Он снял туфли, и я почувствовала на своей спине четыре перекрёстных шага. Возможно, одна из его ног стояла на полу, а другой он имитировал, что ходит. Я не знаю. Я даже не знаю, были ли мы более расслаблены или более напряжены. Но однозначно, что ни у кого не было переломов.
Пришло время, когда г-н Гурджиев решил расширить музыкальную программу. Среди тех, кто только что прибыл, был П. В. Шандаровский, человек, который пришёл «со стороны» по своей собственной инициативе, и который впоследствии сыграл важную роль в нашей жизни. Он вёл себя очень хорошо, был очень скромен и не просил принять его в Институт. Он сказал, что пришёл в надежде найти в г-не Гурджиеве своего учителя. Это был хорошо образованный человек, ещё молодой, который прекрасно играл на скрипке и читал мне свой перевод Хередии. Он долгое время интересовался оккультизмом и магией и рассказал мне о своём эксперименте с молитвой Господней.
Г-н Гурджиев разрешил ему приходить по вечерам на гимнастику и, позже, на лекции. Шандаровский был очень пунктуальным, продолжал быть очень скромным, и, наконец, г-н Гурджиев принял его в Институт. Теперь во время гимнастики он должен был играть на своей скрипке, настоящей Гварнери.

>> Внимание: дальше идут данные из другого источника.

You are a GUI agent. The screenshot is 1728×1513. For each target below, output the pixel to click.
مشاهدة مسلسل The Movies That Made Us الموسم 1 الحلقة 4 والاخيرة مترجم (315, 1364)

Однажды у Мандзавино одолжили вторую скрипку, и г-н Гурджиев сказал мне: «До вечера – научитесь играть басовые партии». Хотя я был музыкантом и композитором, я никогда ранее не держал в руках скрипку, но если г-н Гурджиев чего-то хотел, это должно было быть сделано. Итак, когда вечером нас всех созвали вместе, я играл на скрипке аккорды. Тогда г-н Гурджиев начал что-то играть на гитаре, а Шандаровский и я должны были повторять эту музыку. Шандаровский играл мелодию, а я аккомпанемент. Прошло немного времени, и мы научились воспроизводить всё, что он хотел.

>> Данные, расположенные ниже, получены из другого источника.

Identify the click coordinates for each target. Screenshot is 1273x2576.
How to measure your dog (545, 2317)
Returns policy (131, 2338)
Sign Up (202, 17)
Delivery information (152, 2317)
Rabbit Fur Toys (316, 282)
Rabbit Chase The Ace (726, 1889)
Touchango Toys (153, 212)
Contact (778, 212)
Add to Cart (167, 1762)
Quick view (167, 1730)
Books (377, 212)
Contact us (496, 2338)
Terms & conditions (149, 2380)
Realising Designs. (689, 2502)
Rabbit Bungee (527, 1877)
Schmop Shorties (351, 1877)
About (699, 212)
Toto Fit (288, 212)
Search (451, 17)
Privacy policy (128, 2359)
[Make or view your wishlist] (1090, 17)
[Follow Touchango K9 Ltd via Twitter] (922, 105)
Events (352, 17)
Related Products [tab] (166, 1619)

Через несколько дней мы начали учить петь всех, кто мог сносно воспроизвести более или менее правильный музыкальный звук. Они пели то, что мы играли на скрипке.
Другим вечером, когда прибыли ученики, г-н Гурджиев взял гитару и заставил нас всех петь. Мы вскоре запомнили мелодию, и чем больше мы пели, тем сильнее и непреодолимее становилась проникновенность мелодии, и тем сильнее становилось молитвенное состояние. И не только в нас; Мандзавино и его жена, которые жили в доме неподалёку, не могли сделать ничего лучше, как прийти и спросить: «Что это за неизвестную религиозную песню вы исполняете?»

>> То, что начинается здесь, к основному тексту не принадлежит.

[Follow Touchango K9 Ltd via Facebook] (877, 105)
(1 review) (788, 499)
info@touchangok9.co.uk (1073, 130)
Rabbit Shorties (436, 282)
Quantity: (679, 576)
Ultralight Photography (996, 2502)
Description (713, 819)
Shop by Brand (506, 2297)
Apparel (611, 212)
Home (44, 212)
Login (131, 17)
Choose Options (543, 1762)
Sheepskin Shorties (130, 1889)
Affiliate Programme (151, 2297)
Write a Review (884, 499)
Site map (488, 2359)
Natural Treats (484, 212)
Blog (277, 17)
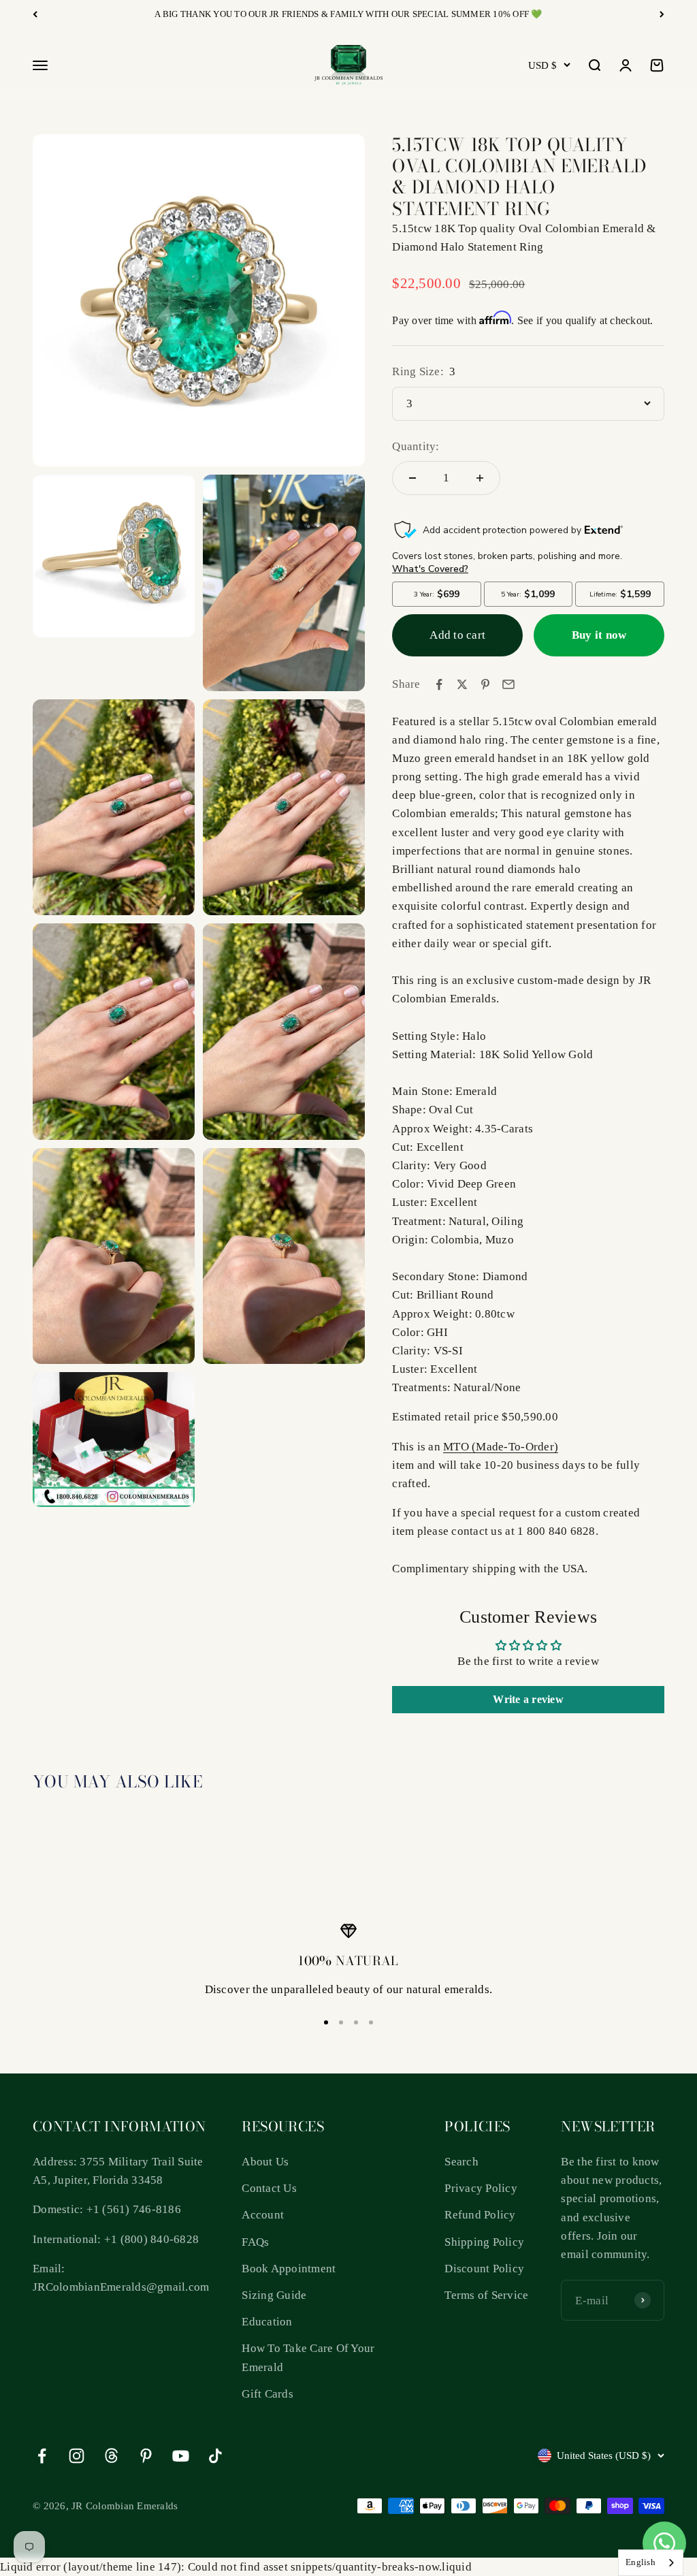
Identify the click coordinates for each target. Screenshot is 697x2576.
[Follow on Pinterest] (146, 2456)
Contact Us (269, 2188)
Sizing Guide (274, 2295)
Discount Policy (484, 2268)
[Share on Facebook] (439, 684)
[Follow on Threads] (111, 2456)
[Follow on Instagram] (76, 2456)
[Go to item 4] (371, 2022)
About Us (265, 2161)
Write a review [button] (528, 1699)
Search (461, 2161)
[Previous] (35, 14)
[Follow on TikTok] (215, 2456)
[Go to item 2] (341, 2022)
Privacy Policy (480, 2188)
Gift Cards (267, 2393)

Я помню, что Петров был просто поразительно лишён музыкального слуха. Он был не способен точно воспроизвести ни единой ноты. Он был одним из любимых учеников г-на Гурджиева, с которым тот много работал по самоконцентрации и самонаблюдению.
В моём присутствии г-н Гурджиев с гитарой в руках всё-таки добился от Петрова точного пения конкретной ноты. Во время многократных повторений г-н Гурджиев рекомендовал ему внимательно наблюдать все ощущения в своей гортани. Немного позже, на основе этих ощущений, Петров смог воспроизвести ту же ноту. И он повторял её не только в тот вечер, но и днями позже, всякий раз, когда я просил. Более того, в такой форме он научился тому, что называется «абсолютным слухом». И я могу это утверждать, потому что от рождения у меня абсолютный слух, и «до» в моей голове не может быть смешано с какой-то другой нотой. Это была демонстрация нового метода сольфеджио, основанного не на механичных факторах, но на сознательной самоконцентрации и самонаблюдении.